# Seeking books on professional cooking, techniques & business set up



## autogrant (Oct 28, 2003)

I'm a pretty competent home cook, I'm looking into a few business ideas I have and want to start researching some topics. 

Especially I want a very good teaching / reference book for professional cooking. Not just recipes but also the science of cooking and cooking for restaurant numbers / quantities / stock control etc... Also a guide to starting a small restuarant. 

I'm based in the UK so UK editions preferable, but not essential.

Some books I have seen include: Study Guide to Accompany "Professional Cooking"- Wayne Gisslen, Owning and Managing a Restaurant- Roy S. Alonzo and Theory of Catering- Ron Kinton and Practical Cookery-Victor Ceserani 

Would really love some recommendations from chef's etc as to the best books in these areas. 

Many thanks, Grant


----------



## karen page (Jul 11, 2003)

Hi Grant,

At the risk of sounding self-serving, we'll share with you the fact that Michelin two-star U.K. chef John Campbell was recently asked about the most inspirational book he's ever read, and he named CULINARY ARTISTRY. Then just the other day we learned that New York chef Rocco DiSpirito cites CULINARY ARTISTRY in his new cookbook:

"Which flavors go best together?
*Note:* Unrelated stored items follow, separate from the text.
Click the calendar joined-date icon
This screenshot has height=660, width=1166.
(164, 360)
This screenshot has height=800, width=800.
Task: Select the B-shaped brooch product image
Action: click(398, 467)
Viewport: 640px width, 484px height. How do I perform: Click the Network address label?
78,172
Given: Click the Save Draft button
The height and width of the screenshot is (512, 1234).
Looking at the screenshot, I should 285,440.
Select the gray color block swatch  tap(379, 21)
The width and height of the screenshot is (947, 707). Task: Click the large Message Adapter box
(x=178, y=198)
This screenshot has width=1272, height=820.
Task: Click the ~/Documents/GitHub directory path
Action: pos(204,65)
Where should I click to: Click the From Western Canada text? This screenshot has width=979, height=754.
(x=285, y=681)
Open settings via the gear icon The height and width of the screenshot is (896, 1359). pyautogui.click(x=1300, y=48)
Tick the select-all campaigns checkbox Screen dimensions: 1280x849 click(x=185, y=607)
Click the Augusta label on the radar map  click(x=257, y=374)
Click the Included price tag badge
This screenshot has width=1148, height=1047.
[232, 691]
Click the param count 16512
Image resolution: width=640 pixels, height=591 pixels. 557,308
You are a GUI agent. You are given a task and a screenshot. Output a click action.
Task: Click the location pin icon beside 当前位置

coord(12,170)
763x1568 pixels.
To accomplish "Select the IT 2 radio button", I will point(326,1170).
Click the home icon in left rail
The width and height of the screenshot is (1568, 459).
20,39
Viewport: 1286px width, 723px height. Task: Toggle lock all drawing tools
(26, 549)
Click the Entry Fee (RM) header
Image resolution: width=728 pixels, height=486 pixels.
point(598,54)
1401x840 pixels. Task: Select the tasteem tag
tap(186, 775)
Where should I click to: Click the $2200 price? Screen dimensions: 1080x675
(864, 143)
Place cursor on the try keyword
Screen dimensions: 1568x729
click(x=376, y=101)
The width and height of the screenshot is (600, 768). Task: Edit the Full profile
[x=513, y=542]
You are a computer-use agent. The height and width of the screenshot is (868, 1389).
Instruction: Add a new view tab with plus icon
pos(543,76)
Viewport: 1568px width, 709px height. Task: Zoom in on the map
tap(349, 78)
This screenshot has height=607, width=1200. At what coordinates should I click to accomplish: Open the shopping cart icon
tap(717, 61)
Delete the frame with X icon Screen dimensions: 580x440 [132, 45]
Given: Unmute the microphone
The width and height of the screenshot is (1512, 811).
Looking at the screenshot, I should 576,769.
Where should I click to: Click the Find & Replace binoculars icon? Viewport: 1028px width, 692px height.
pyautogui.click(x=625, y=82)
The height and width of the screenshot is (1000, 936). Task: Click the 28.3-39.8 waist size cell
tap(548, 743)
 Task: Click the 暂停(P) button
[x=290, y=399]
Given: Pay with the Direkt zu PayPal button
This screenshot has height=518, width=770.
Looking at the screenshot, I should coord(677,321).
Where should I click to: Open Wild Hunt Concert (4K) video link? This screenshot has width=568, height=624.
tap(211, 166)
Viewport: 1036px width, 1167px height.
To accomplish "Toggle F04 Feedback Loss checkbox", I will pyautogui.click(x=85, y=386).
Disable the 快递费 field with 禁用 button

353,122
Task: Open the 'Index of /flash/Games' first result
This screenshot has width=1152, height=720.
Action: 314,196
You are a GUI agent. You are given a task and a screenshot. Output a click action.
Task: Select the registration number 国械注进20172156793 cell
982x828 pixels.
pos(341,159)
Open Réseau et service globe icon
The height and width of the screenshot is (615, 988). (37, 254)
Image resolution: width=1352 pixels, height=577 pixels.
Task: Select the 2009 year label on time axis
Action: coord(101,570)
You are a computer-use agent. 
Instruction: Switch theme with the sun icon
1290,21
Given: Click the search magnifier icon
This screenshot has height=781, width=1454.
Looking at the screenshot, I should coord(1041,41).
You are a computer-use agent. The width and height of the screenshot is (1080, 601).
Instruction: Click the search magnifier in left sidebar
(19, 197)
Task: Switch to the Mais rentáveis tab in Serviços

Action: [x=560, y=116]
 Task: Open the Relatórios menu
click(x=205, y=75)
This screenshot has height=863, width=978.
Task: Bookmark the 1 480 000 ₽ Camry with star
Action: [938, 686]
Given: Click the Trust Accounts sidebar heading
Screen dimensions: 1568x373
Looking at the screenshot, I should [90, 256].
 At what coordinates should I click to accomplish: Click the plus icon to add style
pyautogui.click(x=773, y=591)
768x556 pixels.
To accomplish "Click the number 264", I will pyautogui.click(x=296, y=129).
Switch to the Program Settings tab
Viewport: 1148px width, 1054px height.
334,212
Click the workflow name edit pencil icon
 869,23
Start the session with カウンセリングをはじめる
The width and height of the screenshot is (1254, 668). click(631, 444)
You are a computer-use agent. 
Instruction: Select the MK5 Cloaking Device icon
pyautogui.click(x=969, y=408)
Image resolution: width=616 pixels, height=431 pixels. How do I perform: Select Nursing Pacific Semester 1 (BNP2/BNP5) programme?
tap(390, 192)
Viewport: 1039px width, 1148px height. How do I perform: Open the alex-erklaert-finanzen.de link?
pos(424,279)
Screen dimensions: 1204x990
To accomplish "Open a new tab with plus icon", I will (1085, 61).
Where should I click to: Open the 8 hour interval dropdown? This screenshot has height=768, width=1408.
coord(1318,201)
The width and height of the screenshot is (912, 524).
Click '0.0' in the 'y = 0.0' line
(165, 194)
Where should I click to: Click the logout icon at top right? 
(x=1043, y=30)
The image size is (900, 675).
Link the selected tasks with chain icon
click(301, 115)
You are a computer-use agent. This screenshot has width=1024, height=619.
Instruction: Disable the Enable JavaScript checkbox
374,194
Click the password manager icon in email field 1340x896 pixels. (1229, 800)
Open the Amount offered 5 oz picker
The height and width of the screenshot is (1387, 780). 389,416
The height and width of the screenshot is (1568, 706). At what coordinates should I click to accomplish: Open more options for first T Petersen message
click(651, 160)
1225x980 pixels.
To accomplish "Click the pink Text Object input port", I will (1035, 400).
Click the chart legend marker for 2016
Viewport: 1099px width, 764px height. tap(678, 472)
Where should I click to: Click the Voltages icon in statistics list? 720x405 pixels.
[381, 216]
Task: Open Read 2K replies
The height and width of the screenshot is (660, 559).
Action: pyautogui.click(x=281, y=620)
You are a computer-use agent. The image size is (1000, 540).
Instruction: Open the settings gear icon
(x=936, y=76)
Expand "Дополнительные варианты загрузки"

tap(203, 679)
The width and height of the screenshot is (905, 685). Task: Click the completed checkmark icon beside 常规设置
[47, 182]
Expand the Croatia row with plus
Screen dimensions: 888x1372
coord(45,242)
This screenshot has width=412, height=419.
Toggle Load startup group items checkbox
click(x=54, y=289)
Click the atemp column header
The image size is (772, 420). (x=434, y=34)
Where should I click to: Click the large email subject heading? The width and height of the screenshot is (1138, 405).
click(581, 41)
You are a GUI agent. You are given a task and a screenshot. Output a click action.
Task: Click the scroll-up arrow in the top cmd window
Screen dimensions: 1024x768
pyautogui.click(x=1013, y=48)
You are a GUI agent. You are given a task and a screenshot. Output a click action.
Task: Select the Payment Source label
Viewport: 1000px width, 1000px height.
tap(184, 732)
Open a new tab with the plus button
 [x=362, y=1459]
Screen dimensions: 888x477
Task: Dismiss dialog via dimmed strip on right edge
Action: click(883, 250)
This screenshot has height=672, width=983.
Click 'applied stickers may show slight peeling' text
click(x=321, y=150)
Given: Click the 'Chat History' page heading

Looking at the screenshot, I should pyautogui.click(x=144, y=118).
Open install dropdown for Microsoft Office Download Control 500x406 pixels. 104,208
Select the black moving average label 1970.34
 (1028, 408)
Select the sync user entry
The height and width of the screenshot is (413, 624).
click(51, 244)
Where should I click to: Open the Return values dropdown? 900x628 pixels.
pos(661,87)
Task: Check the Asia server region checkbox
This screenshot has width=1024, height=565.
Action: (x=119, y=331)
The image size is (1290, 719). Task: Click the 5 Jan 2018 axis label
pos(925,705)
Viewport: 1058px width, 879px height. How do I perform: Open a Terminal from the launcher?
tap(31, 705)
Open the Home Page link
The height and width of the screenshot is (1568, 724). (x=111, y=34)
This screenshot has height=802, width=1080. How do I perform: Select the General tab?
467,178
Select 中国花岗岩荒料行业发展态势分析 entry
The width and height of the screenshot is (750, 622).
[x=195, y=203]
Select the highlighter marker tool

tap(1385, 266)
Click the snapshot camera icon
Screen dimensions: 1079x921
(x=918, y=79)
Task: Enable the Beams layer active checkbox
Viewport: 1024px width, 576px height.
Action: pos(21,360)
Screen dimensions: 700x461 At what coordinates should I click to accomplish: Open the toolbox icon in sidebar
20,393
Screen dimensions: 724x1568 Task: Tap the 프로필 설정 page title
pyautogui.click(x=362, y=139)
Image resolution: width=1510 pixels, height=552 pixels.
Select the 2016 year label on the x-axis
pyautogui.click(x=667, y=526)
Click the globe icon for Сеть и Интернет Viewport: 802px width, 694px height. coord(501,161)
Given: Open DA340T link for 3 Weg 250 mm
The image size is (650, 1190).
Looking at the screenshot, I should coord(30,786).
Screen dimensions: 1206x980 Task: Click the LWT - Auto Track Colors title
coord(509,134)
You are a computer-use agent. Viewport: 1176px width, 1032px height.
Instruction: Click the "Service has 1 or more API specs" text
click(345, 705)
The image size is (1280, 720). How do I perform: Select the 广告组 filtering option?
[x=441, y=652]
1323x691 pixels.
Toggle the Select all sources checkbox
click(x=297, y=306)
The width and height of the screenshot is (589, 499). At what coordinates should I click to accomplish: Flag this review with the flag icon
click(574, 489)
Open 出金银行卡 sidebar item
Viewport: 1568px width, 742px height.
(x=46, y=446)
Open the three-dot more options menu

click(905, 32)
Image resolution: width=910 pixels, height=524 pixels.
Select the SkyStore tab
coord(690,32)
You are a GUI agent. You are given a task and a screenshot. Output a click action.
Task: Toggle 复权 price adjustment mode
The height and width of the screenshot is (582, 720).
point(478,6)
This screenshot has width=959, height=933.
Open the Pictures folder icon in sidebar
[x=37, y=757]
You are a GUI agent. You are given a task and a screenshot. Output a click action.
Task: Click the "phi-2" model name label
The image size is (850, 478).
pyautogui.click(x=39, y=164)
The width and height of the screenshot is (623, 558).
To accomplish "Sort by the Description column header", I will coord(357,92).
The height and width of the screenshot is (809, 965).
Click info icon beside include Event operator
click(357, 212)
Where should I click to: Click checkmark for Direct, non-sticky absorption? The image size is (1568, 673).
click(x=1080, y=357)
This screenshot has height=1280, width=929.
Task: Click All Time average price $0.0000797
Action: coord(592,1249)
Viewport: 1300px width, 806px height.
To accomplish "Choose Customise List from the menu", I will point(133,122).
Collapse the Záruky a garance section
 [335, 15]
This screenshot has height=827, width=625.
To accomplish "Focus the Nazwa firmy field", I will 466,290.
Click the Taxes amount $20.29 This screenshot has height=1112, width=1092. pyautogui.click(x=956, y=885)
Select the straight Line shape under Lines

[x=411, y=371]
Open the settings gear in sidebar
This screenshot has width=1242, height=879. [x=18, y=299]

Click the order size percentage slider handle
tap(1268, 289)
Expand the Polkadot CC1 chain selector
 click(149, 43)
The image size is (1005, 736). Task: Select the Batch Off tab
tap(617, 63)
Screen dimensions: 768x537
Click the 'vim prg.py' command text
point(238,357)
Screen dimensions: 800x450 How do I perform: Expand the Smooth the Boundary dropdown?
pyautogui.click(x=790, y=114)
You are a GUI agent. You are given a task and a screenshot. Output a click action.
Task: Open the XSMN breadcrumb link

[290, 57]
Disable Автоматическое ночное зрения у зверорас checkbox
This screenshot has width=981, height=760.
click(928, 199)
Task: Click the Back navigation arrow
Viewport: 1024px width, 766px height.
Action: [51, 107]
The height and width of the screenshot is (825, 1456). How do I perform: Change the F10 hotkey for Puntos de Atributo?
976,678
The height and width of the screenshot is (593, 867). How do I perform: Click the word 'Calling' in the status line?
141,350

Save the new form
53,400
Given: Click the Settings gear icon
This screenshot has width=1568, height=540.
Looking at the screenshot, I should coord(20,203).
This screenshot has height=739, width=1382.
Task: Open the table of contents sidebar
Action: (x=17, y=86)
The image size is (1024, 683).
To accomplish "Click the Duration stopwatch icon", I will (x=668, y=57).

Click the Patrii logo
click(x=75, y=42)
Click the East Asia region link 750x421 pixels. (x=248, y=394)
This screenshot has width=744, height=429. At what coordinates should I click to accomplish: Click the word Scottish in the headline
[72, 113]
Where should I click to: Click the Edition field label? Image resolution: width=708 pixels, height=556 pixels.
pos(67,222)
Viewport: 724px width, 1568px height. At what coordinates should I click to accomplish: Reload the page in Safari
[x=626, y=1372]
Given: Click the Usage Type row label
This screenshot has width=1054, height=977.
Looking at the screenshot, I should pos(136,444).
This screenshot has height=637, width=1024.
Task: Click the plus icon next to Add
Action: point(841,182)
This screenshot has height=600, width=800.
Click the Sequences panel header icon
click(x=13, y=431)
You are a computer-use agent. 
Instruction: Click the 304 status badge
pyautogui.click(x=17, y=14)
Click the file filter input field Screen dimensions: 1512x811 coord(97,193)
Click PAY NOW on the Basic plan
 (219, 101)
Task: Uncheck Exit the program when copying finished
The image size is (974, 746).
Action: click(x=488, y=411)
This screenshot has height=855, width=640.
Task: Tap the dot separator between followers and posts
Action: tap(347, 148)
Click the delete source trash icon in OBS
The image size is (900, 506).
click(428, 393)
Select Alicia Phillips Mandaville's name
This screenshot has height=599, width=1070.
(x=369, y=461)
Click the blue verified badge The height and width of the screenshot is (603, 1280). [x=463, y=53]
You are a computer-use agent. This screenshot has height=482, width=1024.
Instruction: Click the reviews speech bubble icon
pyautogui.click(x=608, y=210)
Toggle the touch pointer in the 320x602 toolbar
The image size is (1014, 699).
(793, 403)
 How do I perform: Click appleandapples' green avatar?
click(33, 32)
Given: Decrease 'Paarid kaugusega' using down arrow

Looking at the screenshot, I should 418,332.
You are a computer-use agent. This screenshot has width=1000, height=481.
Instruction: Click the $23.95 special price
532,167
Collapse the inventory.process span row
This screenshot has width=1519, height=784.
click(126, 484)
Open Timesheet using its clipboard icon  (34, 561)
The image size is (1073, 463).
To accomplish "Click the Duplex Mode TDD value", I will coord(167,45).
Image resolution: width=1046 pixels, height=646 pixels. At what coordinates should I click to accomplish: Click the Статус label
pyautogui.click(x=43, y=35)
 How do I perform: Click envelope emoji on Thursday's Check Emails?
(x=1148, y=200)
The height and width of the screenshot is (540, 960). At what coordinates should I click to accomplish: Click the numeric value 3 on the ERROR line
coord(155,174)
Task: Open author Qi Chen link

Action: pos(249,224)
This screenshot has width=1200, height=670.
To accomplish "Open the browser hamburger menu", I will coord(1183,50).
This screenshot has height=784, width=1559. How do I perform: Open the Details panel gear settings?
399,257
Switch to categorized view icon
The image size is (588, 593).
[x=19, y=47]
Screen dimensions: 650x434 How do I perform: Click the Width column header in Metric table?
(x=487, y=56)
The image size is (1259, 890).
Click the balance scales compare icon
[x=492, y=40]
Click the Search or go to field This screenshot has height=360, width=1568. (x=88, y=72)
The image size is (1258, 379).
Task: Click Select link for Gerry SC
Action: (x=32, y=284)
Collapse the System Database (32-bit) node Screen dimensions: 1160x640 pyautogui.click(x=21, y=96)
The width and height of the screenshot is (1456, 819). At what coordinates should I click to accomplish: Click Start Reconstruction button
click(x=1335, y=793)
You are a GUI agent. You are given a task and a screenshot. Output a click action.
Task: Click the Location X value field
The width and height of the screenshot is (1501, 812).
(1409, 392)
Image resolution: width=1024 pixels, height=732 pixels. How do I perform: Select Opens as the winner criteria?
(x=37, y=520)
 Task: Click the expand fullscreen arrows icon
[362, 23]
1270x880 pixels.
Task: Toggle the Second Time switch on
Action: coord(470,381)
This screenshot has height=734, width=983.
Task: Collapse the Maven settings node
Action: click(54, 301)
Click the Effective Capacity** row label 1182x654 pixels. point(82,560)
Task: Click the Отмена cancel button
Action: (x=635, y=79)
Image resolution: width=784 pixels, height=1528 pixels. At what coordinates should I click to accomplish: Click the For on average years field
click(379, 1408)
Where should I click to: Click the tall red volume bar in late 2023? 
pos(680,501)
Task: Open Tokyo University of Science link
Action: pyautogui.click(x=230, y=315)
CULINARY ARTISTRY by Andrew Dornenburg and Karen Page is full of valuable advice for cooking professionals, and I highly recommend it. Food pairings are and have always been the most elusive culinary information I know if, perhaps because there are no clear right or wrong answers. I remember begging my CIA instructors for published resources. Unfortunately, CULINARY ARTISTRY didn't exist at the time."

So, please don't take our word for it -- but CULINARY ARTISTRY might prove to be some use to you as you look to create your menus and figure out your specials!

Delicious wishes,
Karen & Andrew


----------